> [Task goal]: Your answer must be a single number: the count of lines in the entries below that hold "Facebook".

> [Records for this exercise]:
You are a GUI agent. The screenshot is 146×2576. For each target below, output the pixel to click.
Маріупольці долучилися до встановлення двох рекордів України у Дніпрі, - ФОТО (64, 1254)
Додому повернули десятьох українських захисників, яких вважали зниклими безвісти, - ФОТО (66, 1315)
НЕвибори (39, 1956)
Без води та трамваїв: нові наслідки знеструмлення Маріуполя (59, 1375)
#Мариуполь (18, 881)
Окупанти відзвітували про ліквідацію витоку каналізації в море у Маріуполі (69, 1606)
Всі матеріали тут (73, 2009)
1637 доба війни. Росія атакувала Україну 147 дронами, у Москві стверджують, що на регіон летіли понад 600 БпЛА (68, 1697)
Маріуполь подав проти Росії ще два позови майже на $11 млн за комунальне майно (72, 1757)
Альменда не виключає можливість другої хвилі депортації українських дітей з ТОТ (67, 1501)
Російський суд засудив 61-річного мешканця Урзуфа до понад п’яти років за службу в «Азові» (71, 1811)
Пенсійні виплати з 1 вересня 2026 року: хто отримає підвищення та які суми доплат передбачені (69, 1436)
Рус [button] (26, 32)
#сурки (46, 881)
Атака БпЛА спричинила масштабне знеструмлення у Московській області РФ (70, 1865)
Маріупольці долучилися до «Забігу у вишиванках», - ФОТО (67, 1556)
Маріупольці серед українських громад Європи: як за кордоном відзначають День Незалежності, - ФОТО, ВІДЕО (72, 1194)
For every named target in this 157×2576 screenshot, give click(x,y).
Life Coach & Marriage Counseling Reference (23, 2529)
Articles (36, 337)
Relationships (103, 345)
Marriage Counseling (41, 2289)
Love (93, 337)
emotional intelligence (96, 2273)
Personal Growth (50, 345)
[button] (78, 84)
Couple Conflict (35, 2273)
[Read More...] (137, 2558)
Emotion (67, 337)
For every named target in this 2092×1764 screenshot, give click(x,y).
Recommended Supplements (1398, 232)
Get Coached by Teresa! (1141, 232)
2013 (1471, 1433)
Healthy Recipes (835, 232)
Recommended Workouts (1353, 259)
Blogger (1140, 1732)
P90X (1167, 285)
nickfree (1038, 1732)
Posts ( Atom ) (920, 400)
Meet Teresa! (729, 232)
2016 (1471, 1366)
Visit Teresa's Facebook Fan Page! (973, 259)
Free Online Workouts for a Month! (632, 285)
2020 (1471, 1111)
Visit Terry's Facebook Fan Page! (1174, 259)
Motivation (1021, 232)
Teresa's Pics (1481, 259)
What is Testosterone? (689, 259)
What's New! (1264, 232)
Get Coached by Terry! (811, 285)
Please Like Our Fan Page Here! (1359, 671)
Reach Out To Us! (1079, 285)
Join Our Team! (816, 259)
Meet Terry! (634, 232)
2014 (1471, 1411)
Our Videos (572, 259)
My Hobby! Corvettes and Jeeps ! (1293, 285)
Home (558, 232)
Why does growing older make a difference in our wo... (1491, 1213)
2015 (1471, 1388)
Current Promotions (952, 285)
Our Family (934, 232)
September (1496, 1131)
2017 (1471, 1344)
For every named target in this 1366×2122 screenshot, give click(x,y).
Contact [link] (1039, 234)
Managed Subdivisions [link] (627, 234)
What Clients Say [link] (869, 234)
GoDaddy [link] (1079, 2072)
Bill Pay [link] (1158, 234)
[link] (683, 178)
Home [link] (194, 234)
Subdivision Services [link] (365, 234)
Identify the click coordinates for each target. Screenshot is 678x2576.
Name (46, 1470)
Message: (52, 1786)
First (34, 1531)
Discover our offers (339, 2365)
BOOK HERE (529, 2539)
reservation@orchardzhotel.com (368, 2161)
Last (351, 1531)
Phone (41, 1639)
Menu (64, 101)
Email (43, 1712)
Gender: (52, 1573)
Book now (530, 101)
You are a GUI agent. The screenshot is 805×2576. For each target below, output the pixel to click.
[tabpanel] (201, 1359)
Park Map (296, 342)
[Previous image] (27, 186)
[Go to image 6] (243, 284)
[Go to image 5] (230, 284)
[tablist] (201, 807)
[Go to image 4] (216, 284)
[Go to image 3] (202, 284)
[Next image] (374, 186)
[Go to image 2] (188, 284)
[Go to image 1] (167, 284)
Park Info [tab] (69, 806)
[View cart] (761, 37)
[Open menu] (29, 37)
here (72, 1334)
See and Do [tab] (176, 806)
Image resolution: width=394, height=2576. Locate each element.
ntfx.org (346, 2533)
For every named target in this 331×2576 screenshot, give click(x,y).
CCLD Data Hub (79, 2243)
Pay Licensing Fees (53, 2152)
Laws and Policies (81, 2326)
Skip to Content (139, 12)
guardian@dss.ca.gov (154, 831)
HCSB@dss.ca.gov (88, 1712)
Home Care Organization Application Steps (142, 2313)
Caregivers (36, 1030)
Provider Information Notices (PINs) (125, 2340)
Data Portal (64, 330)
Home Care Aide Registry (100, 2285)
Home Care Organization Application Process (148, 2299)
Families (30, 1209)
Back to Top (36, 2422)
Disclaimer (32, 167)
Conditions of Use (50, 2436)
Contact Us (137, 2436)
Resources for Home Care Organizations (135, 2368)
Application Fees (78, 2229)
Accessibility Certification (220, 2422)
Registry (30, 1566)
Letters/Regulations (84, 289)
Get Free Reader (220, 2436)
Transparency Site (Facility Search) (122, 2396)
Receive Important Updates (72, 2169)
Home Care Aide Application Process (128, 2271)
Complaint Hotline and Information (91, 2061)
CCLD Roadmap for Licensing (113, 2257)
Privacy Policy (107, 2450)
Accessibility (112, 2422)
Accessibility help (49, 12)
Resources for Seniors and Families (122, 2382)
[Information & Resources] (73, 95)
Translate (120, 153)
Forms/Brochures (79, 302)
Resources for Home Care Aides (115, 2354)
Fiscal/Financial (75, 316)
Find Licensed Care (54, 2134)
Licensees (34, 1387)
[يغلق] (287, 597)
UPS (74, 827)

> [Response area]: 2